───── EXTRAIT

II. La « logique » de la culpabilité

       On ne trouve pas tout à fait le même schéma pour ce qui est de la culpabilité. Ce serait une erreur de calquer la logique de la culpabilité sur celle de la honte. Essayons d’expliquer pourquoi ce n’est pas possible.

II. 1. La culpabilité est de nature plus « linguistique » que la honte

      Dans le cas de la culpabilité, la complicité avec la logique est plus évidente. Le lien avec le langage devient en elle très important. On a besoin de « confesser » ses fautes, de les avouer ; d’avouer sa culpabilité. On n’a guère besoin d’avouer sa honte : elle est l’aveu même ou par elle-même un aveu. Sartre le dit très bien. Pour être connue d’autrui, la honte n’a pas besoin de se dire ; en revanche, pour être connue d’autrui, la culpabilité requiert qu’elle se dise, sans être pour autant forcément ressentie ; qu’elle soit établie – ce qui est le cas en droit pénal ; elle peut être mesurée. Si oppressante soit-elle, elle laisse une marge de manœuvre pour se justifier ; ce n’est pas toujours le cas – loin de là – de la honte, qui n’a pas le temps de se justifier. La honte parle pour vous ; elle a le premier et le dernier mot.

       La honte est un précipité affectif ; elle ne fonctionne pas nécessairement par paroles ; c’est un foudroiement sans paroles. La honte interdit ou frappe d’interdit. Elle prend de court : on ne s’attendait pas à avoir été vu et on l’a été. La culpabilité prend tout son temps pour se distiller, s’établir. La culpabilité parle ; elle est éminemment « logique ».

──────────
───── LIGNES

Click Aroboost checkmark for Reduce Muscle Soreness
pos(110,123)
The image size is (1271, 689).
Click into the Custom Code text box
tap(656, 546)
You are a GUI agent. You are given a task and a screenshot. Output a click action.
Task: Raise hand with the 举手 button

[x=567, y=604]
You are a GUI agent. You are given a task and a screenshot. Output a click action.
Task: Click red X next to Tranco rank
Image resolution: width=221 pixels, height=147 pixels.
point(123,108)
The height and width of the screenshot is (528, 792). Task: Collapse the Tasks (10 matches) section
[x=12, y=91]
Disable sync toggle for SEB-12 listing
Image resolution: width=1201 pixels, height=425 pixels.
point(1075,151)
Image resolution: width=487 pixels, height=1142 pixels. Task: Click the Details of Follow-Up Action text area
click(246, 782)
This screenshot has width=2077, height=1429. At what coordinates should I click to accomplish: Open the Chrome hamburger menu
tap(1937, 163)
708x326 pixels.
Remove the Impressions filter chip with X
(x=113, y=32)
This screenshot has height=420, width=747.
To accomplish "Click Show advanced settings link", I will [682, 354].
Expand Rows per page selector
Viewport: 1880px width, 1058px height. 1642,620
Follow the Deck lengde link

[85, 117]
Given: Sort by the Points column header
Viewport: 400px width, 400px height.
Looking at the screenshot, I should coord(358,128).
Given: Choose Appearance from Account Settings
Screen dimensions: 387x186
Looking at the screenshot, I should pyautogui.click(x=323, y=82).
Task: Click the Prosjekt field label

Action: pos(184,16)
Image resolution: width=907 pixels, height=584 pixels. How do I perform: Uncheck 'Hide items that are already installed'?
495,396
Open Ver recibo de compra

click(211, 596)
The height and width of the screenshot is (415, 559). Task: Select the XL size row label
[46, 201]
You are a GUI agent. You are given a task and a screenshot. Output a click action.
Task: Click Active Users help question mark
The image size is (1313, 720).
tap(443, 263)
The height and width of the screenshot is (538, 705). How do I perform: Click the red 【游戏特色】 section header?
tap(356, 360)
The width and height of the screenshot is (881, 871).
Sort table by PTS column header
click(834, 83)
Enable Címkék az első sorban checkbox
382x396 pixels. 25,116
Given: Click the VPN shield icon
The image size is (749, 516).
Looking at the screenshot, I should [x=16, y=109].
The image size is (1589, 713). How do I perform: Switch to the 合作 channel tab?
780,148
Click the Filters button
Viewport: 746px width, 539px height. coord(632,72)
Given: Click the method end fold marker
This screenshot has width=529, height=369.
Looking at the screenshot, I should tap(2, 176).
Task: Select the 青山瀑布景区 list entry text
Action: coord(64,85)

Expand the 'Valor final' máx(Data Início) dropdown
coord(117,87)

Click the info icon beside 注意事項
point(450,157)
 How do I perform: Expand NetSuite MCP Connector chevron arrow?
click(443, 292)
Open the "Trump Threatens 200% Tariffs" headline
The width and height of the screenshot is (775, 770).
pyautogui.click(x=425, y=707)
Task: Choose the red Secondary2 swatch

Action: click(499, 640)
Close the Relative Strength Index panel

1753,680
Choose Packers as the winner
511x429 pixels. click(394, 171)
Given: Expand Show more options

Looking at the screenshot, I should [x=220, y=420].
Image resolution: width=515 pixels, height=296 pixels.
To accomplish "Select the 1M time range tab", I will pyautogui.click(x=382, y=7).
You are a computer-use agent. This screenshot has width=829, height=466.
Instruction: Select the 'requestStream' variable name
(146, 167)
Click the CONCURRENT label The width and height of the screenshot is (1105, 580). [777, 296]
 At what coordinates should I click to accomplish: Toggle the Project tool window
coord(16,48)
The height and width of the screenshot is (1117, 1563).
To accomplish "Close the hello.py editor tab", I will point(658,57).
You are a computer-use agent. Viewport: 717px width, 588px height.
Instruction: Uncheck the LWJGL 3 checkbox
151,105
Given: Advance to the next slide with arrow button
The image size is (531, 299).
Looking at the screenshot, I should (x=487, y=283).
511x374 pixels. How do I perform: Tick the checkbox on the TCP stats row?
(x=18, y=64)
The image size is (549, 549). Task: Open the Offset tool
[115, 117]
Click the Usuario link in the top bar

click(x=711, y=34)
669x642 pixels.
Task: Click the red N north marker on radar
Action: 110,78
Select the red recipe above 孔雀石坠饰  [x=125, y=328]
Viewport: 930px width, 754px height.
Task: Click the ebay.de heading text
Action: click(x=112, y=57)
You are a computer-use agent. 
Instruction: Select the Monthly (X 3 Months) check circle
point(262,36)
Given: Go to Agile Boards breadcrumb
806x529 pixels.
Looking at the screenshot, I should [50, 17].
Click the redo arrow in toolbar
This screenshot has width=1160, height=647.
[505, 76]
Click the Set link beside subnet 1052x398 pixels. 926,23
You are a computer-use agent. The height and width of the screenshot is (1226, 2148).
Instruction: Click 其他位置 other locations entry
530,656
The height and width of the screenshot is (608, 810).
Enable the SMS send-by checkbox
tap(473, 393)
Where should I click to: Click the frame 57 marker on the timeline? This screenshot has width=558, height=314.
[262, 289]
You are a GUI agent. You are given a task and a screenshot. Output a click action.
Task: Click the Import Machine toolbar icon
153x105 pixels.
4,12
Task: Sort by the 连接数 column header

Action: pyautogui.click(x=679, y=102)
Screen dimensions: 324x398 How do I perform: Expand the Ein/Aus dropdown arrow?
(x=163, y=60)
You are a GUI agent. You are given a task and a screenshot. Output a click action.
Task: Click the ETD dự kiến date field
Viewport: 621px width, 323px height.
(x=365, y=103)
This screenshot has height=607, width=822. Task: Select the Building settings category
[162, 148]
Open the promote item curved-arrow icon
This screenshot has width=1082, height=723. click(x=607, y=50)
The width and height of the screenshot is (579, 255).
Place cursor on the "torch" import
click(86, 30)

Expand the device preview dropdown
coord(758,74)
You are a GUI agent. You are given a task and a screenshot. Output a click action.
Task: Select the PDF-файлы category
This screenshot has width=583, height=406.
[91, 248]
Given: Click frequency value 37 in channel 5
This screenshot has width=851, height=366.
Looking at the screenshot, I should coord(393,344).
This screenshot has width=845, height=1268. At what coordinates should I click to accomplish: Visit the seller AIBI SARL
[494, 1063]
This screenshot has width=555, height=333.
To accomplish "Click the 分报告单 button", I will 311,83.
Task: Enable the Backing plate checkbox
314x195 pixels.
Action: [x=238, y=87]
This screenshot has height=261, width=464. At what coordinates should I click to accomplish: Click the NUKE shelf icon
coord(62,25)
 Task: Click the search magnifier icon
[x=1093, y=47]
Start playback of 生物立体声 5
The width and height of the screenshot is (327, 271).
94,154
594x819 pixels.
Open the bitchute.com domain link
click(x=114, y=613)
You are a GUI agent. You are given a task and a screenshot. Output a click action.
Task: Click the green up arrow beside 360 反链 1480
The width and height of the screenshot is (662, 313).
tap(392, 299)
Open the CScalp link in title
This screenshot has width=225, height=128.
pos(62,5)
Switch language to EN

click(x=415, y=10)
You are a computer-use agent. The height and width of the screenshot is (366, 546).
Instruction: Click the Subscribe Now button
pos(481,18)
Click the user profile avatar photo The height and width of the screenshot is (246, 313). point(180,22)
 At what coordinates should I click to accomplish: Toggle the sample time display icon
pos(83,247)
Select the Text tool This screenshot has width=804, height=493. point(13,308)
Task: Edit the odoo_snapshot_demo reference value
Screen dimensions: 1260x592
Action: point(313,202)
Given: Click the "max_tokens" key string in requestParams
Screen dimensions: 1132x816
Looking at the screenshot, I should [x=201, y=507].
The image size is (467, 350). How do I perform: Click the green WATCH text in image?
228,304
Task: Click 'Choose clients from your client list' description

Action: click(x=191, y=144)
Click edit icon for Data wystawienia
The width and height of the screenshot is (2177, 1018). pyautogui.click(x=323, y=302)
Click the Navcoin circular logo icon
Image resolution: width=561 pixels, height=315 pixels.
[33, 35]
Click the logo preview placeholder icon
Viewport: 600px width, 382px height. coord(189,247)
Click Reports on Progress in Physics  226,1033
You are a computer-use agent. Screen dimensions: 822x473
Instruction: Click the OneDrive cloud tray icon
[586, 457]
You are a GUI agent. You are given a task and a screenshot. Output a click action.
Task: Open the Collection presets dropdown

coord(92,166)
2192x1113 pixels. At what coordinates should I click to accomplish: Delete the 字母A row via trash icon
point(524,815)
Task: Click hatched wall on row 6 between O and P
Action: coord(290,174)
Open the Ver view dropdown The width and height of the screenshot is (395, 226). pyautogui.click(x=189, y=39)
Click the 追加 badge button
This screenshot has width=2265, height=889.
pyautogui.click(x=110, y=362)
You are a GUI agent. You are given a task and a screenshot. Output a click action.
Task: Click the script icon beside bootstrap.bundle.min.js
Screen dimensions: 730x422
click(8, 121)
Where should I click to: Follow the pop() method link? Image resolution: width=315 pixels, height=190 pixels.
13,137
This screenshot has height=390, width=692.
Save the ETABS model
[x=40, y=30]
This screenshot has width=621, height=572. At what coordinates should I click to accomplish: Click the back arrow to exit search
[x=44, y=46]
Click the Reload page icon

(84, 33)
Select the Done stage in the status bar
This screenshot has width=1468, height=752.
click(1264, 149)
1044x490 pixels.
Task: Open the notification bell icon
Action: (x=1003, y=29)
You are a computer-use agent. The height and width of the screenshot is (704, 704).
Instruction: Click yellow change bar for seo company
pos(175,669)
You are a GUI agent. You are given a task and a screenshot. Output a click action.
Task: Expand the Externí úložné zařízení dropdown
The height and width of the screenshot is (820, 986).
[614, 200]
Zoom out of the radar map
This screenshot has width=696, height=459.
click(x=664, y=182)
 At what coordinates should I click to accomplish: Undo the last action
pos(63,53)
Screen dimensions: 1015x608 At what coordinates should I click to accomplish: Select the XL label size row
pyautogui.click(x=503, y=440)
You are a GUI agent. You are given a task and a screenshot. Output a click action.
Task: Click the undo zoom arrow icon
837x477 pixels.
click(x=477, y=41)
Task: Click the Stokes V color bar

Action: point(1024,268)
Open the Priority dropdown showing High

──────────

* **CONSIGNES**:
a - Recopiez l'extrait sur la culpabilité et la honte entre « On ne trouve » et « n’est pas possible. », ces deux passages compris.
b - Dans les lignes, depuis la première jusqu'à celle qui contient « (x=113, y=32) », incluse, remplacez « screenshot » par « screen capture ». Redonnez uniquement ces lignes, sans rien changer d'autre.

* **CORRIGÉ**:
a -
On ne trouve pas tout à fait le même schéma pour ce qui est de la culpabilité. Ce serait une erreur de calquer la logique de la culpabilité sur celle de la honte. Essayons d’expliquer pourquoi ce n’est pas possible.

b -
Click Aroboost checkmark for Reduce Muscle Soreness
pos(110,123)
The image size is (1271, 689).
Click into the Custom Code text box
tap(656, 546)
You are a GUI agent. You are given a task and a screen capture. Output a click action.
Task: Raise hand with the 举手 button

[x=567, y=604]
You are a GUI agent. You are given a task and a screen capture. Output a click action.
Task: Click red X next to Tranco rank
Image resolution: width=221 pixels, height=147 pixels.
point(123,108)
The height and width of the screen capture is (528, 792). Task: Collapse the Tasks (10 matches) section
[x=12, y=91]
Disable sync toggle for SEB-12 listing
Image resolution: width=1201 pixels, height=425 pixels.
point(1075,151)
Image resolution: width=487 pixels, height=1142 pixels. Task: Click the Details of Follow-Up Action text area
click(246, 782)
This screen capture has width=2077, height=1429. At what coordinates should I click to accomplish: Open the Chrome hamburger menu
tap(1937, 163)
708x326 pixels.
Remove the Impressions filter chip with X
(x=113, y=32)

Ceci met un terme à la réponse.